Please rewrite the records from the line with "The image size is (386, 373)." up to and including the line with "Action: (128, 190)", swapping "plugin" for "extension" and leaving everything else unchanged.

-- MATERIAL --
## Start
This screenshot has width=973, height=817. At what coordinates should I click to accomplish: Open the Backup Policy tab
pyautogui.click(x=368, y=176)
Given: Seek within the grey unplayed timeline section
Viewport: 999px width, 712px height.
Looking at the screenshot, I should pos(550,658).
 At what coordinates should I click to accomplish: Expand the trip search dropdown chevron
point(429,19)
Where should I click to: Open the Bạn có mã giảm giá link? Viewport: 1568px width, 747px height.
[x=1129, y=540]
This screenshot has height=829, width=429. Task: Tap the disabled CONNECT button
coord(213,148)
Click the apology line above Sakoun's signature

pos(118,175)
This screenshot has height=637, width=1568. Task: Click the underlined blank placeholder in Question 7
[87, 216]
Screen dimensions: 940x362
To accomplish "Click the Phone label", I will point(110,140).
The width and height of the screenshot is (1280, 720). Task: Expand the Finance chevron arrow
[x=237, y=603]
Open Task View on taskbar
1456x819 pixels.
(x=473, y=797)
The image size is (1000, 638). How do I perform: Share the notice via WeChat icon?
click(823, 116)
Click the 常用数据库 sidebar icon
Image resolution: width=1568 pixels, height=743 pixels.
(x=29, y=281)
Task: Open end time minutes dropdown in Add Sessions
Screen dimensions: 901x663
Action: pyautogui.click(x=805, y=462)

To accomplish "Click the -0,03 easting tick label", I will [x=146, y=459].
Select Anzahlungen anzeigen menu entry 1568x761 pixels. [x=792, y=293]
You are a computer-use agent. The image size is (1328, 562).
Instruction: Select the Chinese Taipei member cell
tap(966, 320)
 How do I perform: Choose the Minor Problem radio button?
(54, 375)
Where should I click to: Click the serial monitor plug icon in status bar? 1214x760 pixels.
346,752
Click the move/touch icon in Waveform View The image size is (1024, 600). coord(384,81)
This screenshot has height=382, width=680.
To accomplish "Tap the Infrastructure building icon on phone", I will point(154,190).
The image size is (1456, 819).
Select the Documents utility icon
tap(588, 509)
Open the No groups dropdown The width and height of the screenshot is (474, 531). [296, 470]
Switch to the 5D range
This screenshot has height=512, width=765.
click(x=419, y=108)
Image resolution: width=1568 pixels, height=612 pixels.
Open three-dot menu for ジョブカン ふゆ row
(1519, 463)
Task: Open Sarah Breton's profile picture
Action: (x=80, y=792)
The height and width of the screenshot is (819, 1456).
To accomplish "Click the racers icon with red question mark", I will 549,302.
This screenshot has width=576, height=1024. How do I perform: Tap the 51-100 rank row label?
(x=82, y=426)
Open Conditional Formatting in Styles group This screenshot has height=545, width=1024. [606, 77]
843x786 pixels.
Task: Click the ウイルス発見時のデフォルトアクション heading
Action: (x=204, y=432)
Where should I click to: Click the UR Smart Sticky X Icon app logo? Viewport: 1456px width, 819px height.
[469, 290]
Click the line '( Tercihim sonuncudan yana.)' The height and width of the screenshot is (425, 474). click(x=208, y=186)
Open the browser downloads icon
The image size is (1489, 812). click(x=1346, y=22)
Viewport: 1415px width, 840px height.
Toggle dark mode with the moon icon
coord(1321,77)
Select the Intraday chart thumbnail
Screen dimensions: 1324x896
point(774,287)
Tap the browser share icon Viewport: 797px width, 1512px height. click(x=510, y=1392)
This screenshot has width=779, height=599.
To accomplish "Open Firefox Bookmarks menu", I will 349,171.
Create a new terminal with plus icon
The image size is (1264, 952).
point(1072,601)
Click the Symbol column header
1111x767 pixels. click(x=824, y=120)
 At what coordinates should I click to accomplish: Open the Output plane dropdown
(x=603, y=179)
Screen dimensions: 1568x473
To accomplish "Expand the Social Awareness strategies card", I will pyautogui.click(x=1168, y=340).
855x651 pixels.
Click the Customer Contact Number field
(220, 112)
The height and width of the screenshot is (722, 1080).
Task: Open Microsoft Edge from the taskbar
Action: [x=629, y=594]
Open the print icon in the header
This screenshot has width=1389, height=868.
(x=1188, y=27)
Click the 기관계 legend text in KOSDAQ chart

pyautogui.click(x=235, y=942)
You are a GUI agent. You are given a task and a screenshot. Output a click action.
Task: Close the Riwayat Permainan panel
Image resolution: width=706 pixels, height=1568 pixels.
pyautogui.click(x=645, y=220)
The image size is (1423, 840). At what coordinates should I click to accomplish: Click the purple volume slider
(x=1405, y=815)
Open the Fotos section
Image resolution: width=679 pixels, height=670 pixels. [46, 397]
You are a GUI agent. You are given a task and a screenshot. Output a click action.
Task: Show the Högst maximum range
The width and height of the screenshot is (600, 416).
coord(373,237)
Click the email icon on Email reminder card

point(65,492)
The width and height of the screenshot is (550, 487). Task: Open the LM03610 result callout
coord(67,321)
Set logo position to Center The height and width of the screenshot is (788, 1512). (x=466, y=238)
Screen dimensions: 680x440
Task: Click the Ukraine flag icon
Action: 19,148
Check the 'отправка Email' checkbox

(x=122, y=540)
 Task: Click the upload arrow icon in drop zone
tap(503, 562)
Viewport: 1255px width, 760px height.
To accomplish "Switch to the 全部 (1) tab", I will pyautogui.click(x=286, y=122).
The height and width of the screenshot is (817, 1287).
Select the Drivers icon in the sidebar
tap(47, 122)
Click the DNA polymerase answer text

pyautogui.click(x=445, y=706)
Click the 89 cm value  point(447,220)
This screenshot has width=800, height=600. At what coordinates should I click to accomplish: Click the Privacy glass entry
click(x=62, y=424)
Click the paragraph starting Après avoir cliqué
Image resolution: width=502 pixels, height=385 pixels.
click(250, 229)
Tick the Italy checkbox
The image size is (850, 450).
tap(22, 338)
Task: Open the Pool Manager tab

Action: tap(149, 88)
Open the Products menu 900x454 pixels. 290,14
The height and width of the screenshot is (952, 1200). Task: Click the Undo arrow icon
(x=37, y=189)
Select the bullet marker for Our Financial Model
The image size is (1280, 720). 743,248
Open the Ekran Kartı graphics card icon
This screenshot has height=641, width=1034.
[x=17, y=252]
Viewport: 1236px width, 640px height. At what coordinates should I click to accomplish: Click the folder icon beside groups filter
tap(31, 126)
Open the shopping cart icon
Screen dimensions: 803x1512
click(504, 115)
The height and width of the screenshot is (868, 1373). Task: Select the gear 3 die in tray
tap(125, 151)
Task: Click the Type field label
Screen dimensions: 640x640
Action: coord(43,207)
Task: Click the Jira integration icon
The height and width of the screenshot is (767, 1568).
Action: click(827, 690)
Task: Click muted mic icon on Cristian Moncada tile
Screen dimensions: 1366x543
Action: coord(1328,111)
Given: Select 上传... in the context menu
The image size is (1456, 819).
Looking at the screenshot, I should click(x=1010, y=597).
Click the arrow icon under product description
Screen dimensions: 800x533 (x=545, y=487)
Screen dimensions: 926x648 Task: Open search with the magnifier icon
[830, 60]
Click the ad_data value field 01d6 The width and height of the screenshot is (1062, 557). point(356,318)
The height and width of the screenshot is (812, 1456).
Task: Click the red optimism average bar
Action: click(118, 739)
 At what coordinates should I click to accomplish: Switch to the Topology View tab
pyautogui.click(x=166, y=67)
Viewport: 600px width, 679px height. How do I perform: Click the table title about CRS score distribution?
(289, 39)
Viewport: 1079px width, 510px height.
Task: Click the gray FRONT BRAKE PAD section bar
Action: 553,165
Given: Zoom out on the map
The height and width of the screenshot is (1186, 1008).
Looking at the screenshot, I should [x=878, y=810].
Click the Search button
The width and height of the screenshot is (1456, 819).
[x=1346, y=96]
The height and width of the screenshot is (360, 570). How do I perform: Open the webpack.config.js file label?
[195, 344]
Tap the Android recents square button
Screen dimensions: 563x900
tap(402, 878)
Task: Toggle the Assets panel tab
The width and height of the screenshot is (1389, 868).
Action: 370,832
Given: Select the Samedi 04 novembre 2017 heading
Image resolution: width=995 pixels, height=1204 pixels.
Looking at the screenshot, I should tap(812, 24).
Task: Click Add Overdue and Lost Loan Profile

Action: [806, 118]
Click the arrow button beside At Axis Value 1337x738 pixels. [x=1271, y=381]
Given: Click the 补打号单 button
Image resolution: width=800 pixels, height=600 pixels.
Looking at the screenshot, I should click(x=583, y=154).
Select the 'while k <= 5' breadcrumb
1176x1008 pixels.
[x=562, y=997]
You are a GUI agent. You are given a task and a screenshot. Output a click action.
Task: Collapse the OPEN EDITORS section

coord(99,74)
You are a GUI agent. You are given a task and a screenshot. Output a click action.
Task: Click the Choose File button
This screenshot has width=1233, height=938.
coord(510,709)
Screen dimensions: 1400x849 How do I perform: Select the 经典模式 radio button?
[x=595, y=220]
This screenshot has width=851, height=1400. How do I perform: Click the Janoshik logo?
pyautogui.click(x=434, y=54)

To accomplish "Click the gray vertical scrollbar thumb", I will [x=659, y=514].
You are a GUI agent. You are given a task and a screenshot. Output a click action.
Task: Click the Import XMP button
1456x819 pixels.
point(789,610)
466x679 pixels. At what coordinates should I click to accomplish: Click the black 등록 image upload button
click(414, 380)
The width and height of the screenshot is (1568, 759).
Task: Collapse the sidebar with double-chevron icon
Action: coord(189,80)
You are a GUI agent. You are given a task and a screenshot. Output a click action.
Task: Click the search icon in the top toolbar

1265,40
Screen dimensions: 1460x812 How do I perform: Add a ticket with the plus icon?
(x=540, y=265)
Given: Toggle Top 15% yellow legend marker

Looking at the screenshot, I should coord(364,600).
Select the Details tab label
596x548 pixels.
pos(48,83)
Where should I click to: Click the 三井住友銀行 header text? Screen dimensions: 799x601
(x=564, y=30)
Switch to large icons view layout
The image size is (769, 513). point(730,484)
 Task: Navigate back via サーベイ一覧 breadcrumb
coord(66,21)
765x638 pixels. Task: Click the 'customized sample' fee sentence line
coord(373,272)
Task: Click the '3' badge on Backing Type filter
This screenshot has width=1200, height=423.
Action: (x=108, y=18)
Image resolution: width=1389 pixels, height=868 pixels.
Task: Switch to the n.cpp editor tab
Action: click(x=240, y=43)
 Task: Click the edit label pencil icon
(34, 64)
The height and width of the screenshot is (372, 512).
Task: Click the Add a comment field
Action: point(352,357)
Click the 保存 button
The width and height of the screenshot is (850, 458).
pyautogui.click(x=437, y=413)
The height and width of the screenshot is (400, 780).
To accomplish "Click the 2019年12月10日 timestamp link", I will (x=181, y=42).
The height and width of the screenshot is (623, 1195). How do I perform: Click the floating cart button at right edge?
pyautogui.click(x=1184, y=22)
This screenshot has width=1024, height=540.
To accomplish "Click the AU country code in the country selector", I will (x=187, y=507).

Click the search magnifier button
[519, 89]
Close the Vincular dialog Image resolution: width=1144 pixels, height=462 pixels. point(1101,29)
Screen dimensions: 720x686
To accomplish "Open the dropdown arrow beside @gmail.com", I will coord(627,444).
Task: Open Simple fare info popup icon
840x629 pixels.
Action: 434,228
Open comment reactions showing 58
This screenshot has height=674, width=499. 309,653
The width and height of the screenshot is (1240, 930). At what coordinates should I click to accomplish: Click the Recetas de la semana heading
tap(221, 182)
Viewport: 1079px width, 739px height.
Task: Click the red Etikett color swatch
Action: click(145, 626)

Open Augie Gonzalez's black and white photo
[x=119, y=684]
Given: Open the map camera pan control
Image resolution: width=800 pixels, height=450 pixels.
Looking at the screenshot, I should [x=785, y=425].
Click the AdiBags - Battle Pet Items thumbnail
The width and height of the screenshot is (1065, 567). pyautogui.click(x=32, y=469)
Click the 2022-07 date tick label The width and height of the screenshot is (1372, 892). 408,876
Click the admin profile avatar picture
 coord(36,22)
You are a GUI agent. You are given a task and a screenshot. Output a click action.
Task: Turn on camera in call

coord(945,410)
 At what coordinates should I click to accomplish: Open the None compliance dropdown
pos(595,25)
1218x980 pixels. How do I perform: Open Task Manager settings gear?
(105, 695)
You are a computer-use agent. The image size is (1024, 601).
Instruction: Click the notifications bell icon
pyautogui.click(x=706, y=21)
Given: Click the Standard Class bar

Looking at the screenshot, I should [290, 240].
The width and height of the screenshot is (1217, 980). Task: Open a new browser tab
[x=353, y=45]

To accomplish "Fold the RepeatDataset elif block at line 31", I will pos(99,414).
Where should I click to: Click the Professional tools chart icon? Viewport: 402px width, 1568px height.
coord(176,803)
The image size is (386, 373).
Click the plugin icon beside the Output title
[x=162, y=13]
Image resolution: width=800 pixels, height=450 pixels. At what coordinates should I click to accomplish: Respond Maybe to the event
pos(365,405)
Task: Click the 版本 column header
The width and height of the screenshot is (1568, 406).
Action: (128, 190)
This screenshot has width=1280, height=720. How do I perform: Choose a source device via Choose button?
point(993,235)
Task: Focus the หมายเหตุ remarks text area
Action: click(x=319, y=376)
## End
-- SOLUTION TO THE EXERCISE --
The image size is (386, 373).
Click the extension icon beside the Output title
[x=162, y=13]
Image resolution: width=800 pixels, height=450 pixels. At what coordinates should I click to accomplish: Respond Maybe to the event
pos(365,405)
Task: Click the 版本 column header
The width and height of the screenshot is (1568, 406).
Action: (128, 190)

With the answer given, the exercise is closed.